Stream: Archive Mirror: Isabelle Users Mailing List

Topic: [isabelle] induction on pairs of naturals


view this post on Zulip Email Gateway (Aug 18 2022 at 18:37):

From: Christian Urban <urbanc@in.tum.de>
Hi John,

There is a really cool feature of the function package that is not widely
known and that helps tremendously with such proofs. It cannot deal with
pairs, I think, but if you formulate the induction predicate as a function
taking two arguments then you can solve your problem like this.

lemma
assumes "!!n. P 0 n"
and "!!m. P m 0"
and "!!n m. [|P n (Suc m); P (Suc n) m|] ==> P (Suc n) (Suc m)"
shows "P m n"
using assms
apply(induction_schema)
apply(pat_completeness)
apply(lexicographic_order)
done

From this you original lemma should follow. Have a look at
src/HOL/ex/Induction_Schema.thy for further examples.

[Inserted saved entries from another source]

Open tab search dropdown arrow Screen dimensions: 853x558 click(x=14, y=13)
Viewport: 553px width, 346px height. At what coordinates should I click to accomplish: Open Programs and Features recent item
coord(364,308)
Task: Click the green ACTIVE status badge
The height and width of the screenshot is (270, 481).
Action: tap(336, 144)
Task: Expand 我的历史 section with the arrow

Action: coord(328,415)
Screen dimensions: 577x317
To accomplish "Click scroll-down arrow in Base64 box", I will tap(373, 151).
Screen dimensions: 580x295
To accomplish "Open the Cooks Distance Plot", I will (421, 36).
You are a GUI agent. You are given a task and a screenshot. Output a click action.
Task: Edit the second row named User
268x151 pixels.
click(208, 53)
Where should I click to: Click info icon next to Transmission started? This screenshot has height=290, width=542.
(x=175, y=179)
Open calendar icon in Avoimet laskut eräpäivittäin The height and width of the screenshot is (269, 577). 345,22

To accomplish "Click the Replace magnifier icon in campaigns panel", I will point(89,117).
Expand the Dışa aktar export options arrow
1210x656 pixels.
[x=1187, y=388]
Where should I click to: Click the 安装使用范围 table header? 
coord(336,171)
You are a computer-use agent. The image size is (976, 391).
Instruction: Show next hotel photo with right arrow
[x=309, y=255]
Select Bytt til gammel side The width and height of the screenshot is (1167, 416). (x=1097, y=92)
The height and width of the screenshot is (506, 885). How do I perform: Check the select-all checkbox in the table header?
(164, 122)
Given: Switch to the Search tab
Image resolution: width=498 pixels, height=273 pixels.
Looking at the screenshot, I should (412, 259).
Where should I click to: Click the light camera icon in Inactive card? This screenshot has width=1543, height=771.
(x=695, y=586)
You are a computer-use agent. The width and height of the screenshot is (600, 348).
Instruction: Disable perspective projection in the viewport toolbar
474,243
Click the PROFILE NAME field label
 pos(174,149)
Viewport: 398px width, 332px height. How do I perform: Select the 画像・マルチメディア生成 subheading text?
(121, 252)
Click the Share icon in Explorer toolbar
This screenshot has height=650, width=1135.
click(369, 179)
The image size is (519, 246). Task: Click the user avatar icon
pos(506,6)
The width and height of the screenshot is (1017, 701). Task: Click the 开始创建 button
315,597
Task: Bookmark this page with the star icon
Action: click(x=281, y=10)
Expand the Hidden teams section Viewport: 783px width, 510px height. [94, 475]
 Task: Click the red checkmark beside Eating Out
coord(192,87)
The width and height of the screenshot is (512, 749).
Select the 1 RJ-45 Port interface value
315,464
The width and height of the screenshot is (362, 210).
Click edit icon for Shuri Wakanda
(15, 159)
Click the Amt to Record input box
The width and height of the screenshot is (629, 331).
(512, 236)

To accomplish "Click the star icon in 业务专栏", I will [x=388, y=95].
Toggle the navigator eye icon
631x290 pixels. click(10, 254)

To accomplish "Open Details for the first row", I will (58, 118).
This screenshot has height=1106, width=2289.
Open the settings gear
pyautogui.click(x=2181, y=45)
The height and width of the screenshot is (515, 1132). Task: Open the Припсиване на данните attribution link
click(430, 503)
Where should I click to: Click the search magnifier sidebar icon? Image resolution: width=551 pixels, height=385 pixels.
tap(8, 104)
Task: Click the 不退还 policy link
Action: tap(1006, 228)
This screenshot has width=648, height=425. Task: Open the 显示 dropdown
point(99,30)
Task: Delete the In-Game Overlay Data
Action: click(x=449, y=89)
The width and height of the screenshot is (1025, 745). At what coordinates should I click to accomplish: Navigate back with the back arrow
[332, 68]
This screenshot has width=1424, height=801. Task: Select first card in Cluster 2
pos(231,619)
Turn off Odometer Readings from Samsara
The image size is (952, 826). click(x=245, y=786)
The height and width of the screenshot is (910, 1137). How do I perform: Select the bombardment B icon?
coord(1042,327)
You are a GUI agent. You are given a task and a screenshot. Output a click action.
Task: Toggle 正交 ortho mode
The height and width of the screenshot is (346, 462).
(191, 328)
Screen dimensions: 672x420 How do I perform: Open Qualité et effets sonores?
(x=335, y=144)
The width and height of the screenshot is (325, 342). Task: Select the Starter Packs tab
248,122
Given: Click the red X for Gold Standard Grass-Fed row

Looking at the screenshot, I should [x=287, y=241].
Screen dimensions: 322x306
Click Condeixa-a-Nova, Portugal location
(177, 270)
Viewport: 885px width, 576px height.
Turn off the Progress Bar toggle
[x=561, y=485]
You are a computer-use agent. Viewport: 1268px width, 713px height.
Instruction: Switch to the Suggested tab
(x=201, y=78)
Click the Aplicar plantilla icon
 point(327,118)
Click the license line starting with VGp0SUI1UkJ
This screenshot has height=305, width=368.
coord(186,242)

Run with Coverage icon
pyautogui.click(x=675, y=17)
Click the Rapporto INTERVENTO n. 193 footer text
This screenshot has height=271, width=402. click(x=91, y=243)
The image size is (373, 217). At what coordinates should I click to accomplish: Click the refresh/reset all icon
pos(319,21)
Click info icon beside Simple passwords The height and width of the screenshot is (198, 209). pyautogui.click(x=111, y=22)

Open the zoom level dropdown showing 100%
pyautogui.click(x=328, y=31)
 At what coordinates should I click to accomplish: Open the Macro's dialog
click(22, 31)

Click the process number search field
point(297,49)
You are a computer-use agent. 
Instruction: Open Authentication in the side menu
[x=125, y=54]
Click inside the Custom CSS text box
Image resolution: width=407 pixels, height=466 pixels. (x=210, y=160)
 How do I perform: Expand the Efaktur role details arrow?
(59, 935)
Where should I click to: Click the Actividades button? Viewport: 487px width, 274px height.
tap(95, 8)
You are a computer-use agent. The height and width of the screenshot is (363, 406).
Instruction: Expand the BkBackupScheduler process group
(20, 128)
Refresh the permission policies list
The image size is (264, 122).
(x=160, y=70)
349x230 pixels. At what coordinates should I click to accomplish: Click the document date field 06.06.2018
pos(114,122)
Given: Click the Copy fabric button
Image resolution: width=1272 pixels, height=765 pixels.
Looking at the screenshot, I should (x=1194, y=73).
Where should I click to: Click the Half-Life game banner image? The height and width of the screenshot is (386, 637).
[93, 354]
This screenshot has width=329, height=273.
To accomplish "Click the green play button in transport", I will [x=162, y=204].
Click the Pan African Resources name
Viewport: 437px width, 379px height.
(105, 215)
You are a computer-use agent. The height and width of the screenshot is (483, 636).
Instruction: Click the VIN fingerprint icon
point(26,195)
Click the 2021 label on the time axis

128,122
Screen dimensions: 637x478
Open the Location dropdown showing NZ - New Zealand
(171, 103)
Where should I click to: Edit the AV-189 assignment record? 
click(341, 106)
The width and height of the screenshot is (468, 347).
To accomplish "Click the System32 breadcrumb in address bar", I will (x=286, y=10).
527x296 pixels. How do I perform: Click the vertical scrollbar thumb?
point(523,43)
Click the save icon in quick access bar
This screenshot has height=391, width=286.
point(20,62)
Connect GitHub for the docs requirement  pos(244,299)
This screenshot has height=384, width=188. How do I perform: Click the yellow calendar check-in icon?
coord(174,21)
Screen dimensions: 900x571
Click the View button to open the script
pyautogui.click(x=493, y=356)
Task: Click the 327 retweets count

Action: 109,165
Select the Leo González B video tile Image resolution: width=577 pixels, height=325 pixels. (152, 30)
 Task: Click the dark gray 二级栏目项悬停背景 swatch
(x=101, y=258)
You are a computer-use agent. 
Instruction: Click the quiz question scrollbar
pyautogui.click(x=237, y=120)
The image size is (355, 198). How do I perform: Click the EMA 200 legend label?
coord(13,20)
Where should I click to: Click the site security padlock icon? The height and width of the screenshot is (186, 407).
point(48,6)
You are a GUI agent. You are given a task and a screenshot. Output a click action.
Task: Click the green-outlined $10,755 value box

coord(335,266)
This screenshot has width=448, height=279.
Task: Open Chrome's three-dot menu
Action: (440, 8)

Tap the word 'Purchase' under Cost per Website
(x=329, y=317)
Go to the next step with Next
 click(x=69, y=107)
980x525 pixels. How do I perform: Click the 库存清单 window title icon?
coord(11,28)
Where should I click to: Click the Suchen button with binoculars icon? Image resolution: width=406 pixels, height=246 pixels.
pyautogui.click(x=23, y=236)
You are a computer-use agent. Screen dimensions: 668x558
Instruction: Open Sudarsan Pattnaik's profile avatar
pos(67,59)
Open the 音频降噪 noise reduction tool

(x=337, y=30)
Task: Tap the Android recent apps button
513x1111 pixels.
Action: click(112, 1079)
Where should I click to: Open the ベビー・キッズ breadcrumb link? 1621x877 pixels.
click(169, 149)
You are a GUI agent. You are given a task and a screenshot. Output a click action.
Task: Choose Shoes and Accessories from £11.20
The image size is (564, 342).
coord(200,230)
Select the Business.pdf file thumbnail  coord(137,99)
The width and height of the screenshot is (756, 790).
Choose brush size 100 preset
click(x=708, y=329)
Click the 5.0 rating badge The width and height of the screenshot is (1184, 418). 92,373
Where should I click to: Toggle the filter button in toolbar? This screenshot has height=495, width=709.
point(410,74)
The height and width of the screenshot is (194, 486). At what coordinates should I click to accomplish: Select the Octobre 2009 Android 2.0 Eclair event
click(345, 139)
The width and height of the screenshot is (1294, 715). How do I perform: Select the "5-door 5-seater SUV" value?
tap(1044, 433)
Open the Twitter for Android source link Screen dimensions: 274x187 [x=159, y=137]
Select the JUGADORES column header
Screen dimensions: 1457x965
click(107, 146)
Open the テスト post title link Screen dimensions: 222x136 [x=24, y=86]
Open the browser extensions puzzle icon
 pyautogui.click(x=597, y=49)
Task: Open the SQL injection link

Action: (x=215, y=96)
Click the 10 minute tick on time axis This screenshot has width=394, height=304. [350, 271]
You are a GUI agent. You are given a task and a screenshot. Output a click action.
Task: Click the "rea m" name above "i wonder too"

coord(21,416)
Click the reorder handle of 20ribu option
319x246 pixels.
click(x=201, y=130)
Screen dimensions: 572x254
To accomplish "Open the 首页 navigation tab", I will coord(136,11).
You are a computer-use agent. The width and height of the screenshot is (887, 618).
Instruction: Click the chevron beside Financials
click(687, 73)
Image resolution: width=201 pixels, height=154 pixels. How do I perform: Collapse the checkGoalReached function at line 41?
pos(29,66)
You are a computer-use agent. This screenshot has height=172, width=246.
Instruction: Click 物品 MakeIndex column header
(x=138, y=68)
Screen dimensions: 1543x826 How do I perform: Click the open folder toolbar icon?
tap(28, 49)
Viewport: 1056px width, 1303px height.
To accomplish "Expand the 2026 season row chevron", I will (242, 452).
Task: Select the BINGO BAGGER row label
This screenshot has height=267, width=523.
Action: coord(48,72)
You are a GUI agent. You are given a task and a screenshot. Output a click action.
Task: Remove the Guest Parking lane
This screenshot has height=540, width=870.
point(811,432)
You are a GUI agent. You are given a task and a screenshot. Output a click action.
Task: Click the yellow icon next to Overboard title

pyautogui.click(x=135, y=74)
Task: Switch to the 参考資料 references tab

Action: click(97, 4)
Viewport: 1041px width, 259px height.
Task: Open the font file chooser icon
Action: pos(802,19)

I think it will also help in your case with lists.

Best wishes,
Christian

John Wickerson writes:

Hello,

I'm trying to justify the following induction principle over pairs of naturals. The principle is that if you can show Phi(0,n) for all n, and Phi(m,0) for all m, and if you also show that Phi(m,n+1) and Phi(m+1,n) imply Phi(m+1,n+1) for all m and n, then you can deduce Phi(m,n) for all m and n.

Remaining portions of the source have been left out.